Seagate logged pretty bad failure rates overall; it accounts for the bulk of Backblaze’s inventory and thus its failures. Western Digital’s failure rates never rose above 1% AFR. Aside from the one 8TB drive, Toshiba’s drives performed well and never rose above 2% AFR.

Backblaze notes that failures are a fact of life in cloud storage:

“Of course we’d like to see them lower, but the inescapable reality of the cloud storage business is that drives fail. Over the years, we have seen a wide range of failure rates across different manufacturers, drive models, and drive sizes. If you are not prepared for that, you will fail. As part of our preparation, we use our drive stats data as one of the many inputs into understanding our environment so we can adjust when and as we need,” wrote Andy Klein, principal cloud storage storyteller at Backblaze, in a blog post about the most recent quarterly drive stats. “So, are we worried about the increase in drive failure rates? No, but we are not arrogant either. We’ll continue to monitor our systems, take action where needed, and share what we can with you along the way.”
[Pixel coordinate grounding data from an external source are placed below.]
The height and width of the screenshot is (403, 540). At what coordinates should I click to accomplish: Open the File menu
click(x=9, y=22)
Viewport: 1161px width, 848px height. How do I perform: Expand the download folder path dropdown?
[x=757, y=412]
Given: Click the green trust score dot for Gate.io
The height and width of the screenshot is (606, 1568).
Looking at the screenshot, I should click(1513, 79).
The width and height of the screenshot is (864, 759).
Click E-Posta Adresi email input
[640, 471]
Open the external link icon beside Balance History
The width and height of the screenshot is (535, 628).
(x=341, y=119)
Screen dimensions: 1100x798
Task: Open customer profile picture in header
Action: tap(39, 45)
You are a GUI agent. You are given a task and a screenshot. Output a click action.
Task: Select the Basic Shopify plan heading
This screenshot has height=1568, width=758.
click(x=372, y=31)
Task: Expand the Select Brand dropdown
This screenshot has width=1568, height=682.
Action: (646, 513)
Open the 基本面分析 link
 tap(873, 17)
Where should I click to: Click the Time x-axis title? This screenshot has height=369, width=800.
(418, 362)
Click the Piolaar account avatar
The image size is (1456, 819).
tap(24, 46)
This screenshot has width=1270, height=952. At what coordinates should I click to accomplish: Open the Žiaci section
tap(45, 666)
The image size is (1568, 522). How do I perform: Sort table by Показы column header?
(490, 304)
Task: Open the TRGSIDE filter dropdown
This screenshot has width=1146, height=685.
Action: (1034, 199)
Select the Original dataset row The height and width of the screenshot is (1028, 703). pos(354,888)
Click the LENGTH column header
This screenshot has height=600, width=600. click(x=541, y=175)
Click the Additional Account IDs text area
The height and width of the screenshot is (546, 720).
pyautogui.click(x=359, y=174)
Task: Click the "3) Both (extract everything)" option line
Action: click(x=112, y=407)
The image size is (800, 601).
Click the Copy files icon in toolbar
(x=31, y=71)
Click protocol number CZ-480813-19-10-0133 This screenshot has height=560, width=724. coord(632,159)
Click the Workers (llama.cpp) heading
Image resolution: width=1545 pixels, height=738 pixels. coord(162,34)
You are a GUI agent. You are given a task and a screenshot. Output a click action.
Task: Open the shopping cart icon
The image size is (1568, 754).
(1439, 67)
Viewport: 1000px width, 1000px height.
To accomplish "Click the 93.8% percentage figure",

Given the average age of Backblaze’s drives is over 60 months, it would appear that their lifespan is about as good as it gets. Five years is pretty good performance for a hard drive, especially one that is mostly read and is written to very little.

But I’d like to share another observation that may be related.

I’ve been noticing a trend among hobbyists and system builders who say newer hardware is giving out relatively fast. One system builder told me that he noticed a drop in quality, with an abnormally high failure rate of all components. What puzzled him is that the equipment wasn’t failing immediately; rather, it was failing after about a year or two of use. Hardware typically is either going to fail immediately or last for its usual lifespan, short of some kind of traumatic event like a power surge.

The system builder theorized that quality had slipped during the Covid pandemic and related supply chain problems, and that equipment that’s failing now may have been built around 2021 or so, the height of the pandemic. 

It’s clear that a gamer who’s building a PC is different from a cloud storage provider, but they are both using drives that are made in the same place. Could there be a bum batch of hard drives made about two years ago? If so, perhaps all the drives that were going to fail have failed. It will be interesting to see if Backblaze’s AFR goes back to normal next quarter.